HSBC economist eyes another cut in BSP rates, RRR

By Joann Villanueva

July 7, 2020, 9:13 pm

MANILA – An economist of HSBC forecast on Tuesday a 25-basis points cut in the Bangko Sentral ng Pilipinas’ (BSP) key rates and another 200-basis points reduction in banks’ reserve requirement before the year-end as part of central bank’s measures to help lift the economy.
 
In a virtual briefing, HSBC Private Banking chief market strategist Fan Cheuk Wan said these reductions are targeted to ease liquidity and help in the government’s economic recovery program.
 
To date, the BSP’s policy-making Monetary Board (MB) has reduced the central bank’s key policy rates by a total of 175-basis points, 150 basis points of which was made since last March or within the first week of the enhanced community quarantine (ECQ) in Luzon, which was later followed by local government units in the Visayas and Mindanao.
 
For Metro Manila alone, the ECQ was extended until the end of May 2020.
 
The ECQ was implemented to address the rise of coronavirus disease (Covid-19) cases by limiting people’s movement. 
 
It, however, also affected economic activities in Luzon, for one, which accounts for about 70 percent of the country’s annual output.
 
Monetary officials have stepped up to help address the economic impact of the pandemic by cutting the BSP’s key policy rates as well as major banks’ reserve requirement ratio by 200-basis points, half of the 400-basis points that the MB authorized BSP Governor Benjamin Diokno to implement this year.
 
These two measures, which are among the measures that the BSP has implemented so far to help buoy the domestic economy this year, aim to increase domestic liquidity and encourage lending needed to ensure robust economic activities.
 
Wan expects the next policy rate cut to materialize in the third quarter of the year, citing the recent rate cuts “have been aggressive.”
 
“I feel the BSP would also want to monitor the impact of the rate cut that has been delivered since the beginning of the year,” she said.
 
HSBC Private Banking Global chief market strategist Willem Sels said policy rate cut is a “common thing” among central banks to date to address the economic impact of the pandemic.
 
He even forecasts the Federal Reserve to hold its rates steady until end 2020 at between zero to 0.25 percent.
 
“That gives the opportunity for a lot of the emerging market banks to also cut their rates to stimulate the economy,” he said, adding the rate cuts do not necessarily affect the currency and are given because inflation remains low.
 
“So the Philippines is not alone, certainly not.
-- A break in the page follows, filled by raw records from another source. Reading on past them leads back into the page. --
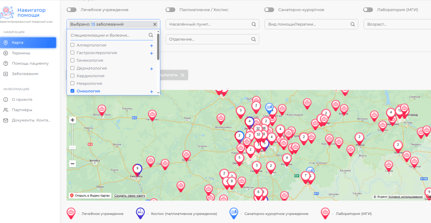
Task: Expand the Дерматология specialization list
Action: tap(152, 69)
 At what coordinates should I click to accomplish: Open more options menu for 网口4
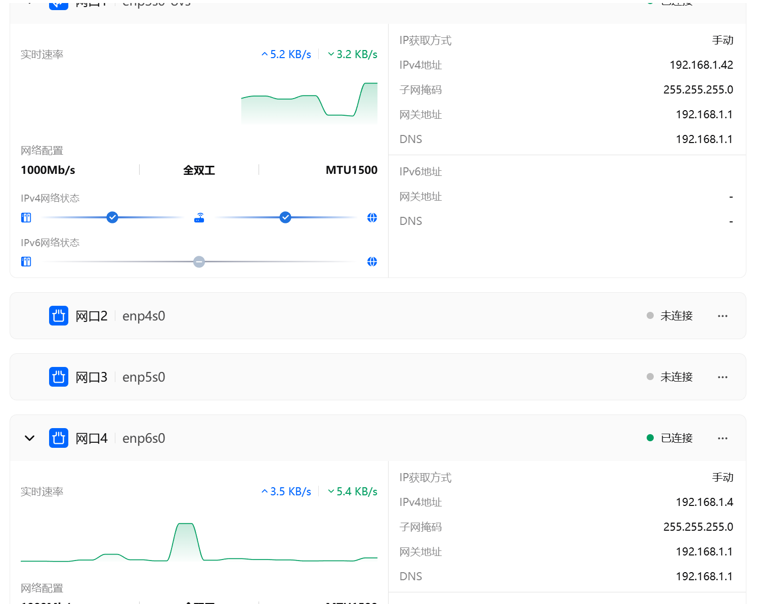(x=723, y=438)
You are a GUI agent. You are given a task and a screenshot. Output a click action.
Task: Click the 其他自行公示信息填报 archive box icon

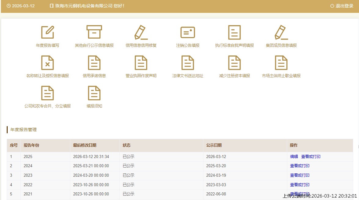pos(94,32)
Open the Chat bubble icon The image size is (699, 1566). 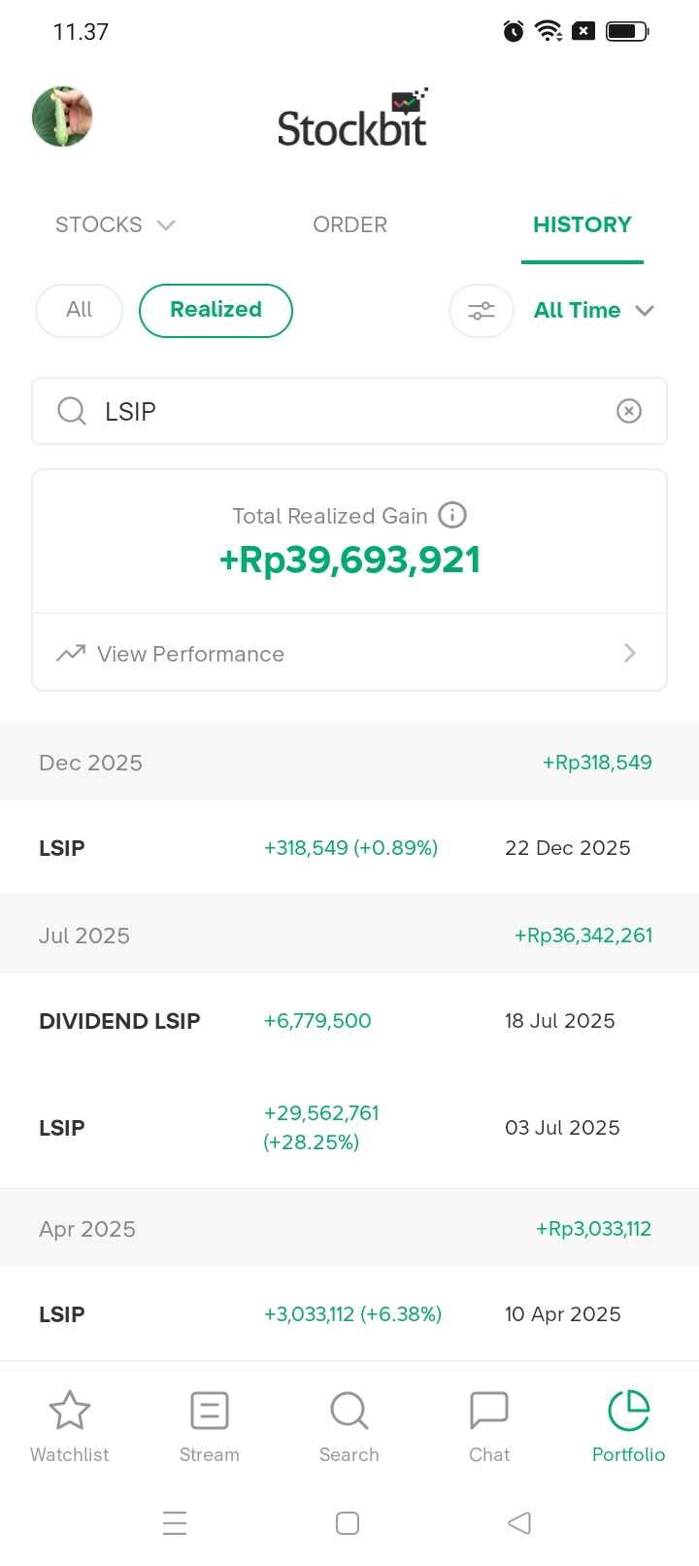coord(489,1411)
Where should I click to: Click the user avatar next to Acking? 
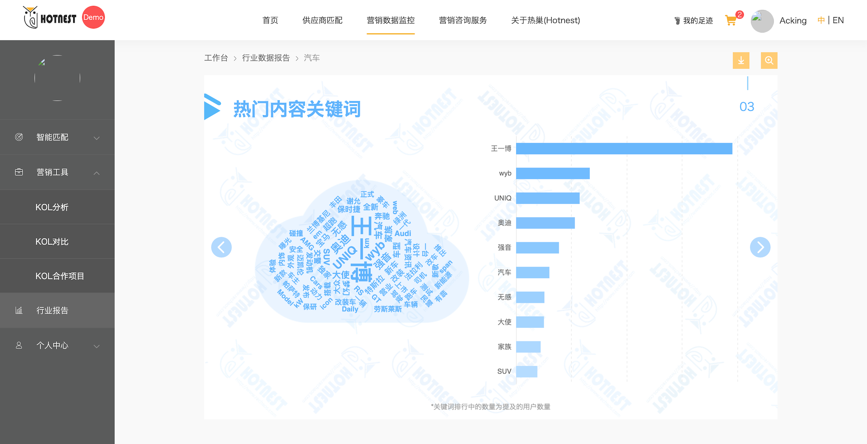click(x=762, y=21)
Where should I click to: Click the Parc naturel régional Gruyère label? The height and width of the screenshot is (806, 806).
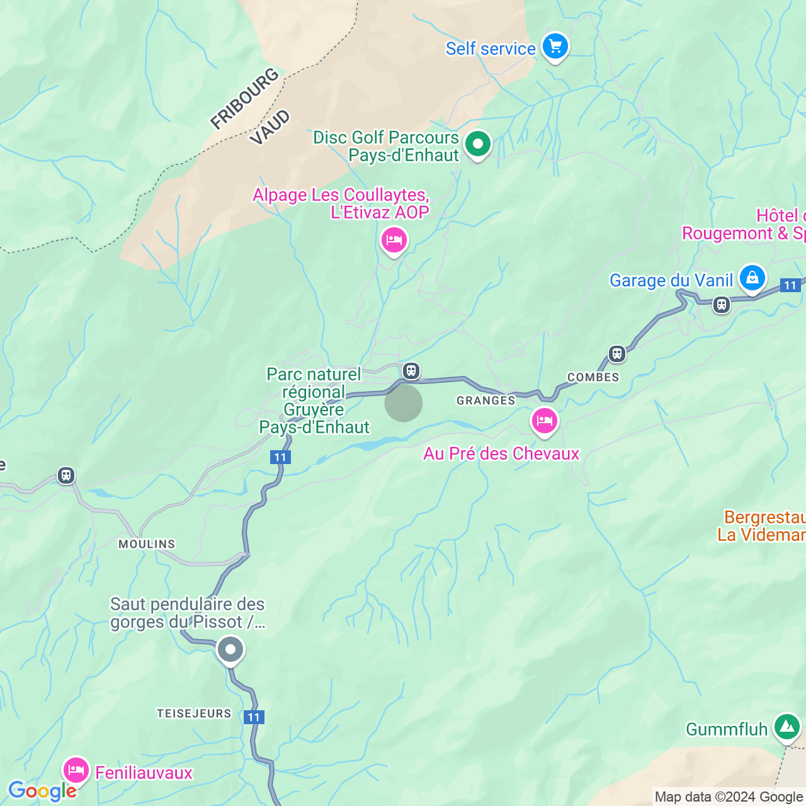[314, 400]
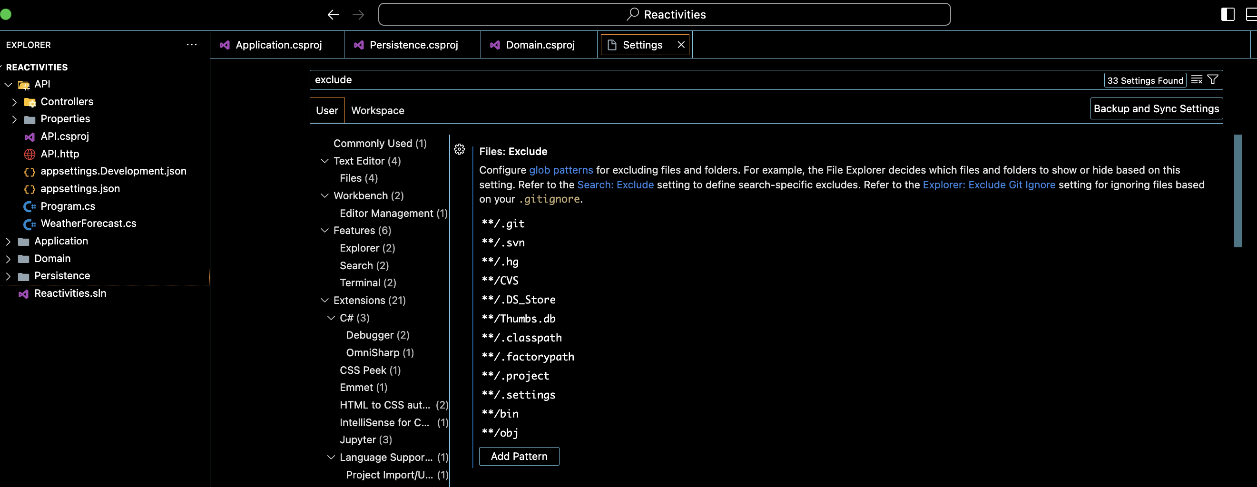Click the gear icon beside Files: Exclude

(x=459, y=149)
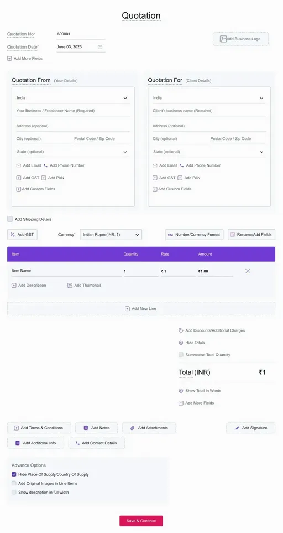Remove the item row using X icon

click(248, 271)
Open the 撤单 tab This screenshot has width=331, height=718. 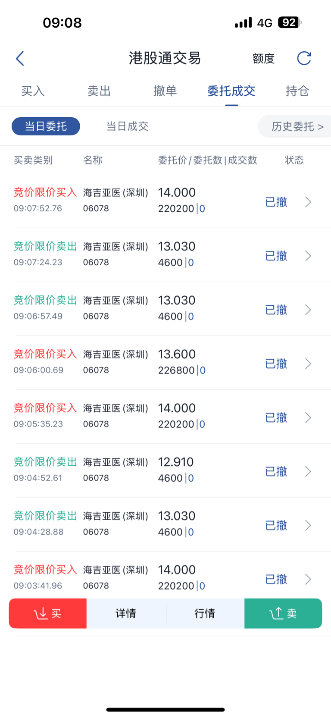pyautogui.click(x=165, y=91)
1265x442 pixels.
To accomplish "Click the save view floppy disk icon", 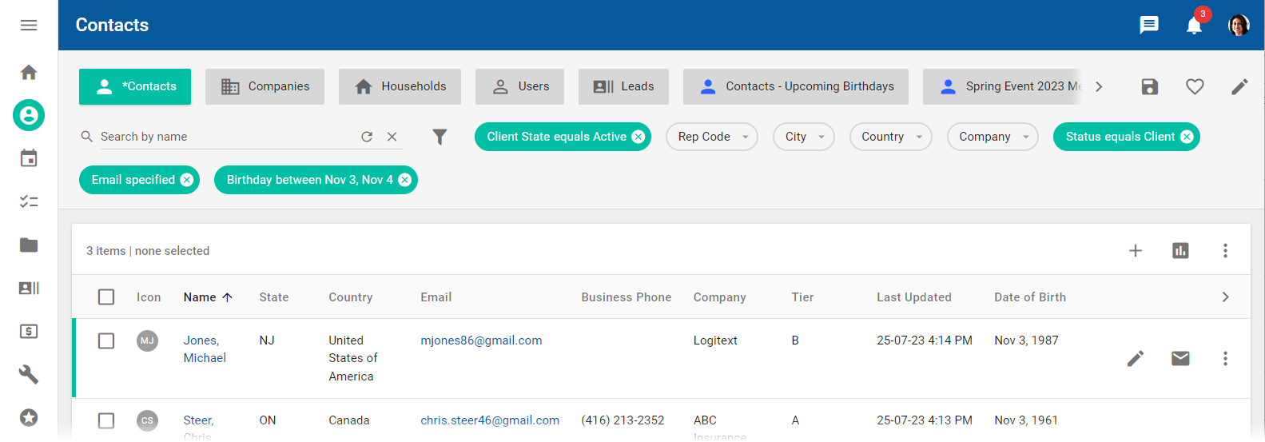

There’s a whole list of emerging market central banks that are, you know, keeping rates low or cutting them,” he added.
 
In terms of gross domestic product (GDP), Wan expects the Philippine economy to contract by 3.9 percent this year but will recover to 7 percent next year.
 
She said the gradual normalization of economic activities on account of the re-opening of the economy “will be a key driver on the health of rebound of consumption.”
 
HSBC’s earlier growth forecast for the domestic economy this year is an expansion of 6.4 percent. (PNA)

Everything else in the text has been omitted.